_Instructions to follow_: Start at the line with "click to give on Donorbox (63, 1232)" in the records below, stop at the line with "Celine Dion (39, 868)", and return every line in that span exactly, the two end lines included.

(Task input begins)

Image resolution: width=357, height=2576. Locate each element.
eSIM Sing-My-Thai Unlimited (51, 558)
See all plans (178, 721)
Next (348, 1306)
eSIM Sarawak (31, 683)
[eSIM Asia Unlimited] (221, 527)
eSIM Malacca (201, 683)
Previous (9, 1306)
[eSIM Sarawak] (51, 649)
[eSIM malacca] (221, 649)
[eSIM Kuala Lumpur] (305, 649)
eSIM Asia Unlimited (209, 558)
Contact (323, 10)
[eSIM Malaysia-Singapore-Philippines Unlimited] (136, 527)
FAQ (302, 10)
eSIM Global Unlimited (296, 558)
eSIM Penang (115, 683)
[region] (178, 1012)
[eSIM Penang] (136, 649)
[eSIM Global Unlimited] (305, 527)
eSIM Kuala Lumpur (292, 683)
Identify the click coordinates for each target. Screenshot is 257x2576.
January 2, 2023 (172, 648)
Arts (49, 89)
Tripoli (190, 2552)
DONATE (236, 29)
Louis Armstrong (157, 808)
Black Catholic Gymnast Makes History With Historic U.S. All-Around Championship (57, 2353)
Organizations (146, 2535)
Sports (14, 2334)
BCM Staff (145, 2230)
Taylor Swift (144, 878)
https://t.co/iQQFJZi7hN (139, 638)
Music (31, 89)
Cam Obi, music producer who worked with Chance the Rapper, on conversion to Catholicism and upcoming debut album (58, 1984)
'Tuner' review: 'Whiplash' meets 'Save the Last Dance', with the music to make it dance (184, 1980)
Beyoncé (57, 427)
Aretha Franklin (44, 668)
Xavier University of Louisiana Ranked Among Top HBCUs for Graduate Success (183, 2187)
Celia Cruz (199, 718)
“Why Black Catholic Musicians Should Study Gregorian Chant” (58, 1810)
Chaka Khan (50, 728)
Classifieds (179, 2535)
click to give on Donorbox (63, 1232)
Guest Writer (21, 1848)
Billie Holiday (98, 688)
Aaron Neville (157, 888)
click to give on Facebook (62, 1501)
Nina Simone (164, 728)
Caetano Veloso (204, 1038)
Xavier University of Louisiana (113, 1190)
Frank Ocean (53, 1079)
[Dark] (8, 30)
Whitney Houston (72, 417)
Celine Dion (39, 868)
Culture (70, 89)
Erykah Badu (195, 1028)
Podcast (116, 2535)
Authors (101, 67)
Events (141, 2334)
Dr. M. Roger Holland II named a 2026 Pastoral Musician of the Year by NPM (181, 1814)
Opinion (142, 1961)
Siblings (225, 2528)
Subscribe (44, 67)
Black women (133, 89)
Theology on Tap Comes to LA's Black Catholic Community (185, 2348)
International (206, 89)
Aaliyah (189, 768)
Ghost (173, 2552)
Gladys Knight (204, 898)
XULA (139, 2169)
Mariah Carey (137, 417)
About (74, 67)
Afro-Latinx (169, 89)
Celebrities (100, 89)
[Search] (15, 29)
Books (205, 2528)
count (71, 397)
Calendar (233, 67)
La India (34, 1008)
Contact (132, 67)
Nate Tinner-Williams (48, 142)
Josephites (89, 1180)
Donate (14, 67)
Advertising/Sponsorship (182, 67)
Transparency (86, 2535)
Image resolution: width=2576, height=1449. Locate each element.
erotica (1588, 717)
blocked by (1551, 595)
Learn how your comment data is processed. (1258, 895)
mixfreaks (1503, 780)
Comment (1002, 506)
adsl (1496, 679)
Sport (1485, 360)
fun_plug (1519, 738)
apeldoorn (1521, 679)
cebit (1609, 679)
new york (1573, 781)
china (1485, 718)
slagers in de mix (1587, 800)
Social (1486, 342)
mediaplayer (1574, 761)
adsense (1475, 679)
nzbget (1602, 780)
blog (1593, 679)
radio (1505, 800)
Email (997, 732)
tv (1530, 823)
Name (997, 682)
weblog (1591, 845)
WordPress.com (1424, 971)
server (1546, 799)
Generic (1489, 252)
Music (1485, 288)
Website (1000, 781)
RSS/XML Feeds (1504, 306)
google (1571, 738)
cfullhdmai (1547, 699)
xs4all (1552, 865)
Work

(Task input ends)

_Your solution_:
click to give on Donorbox (63, 1232)
Guest Writer (21, 1848)
Billie Holiday (98, 688)
Aaron Neville (157, 888)
click to give on Facebook (62, 1501)
Nina Simone (164, 728)
Caetano Veloso (204, 1038)
Xavier University of Louisiana (113, 1190)
Frank Ocean (53, 1079)
[Dark] (8, 30)
Whitney Houston (72, 417)
Celine Dion (39, 868)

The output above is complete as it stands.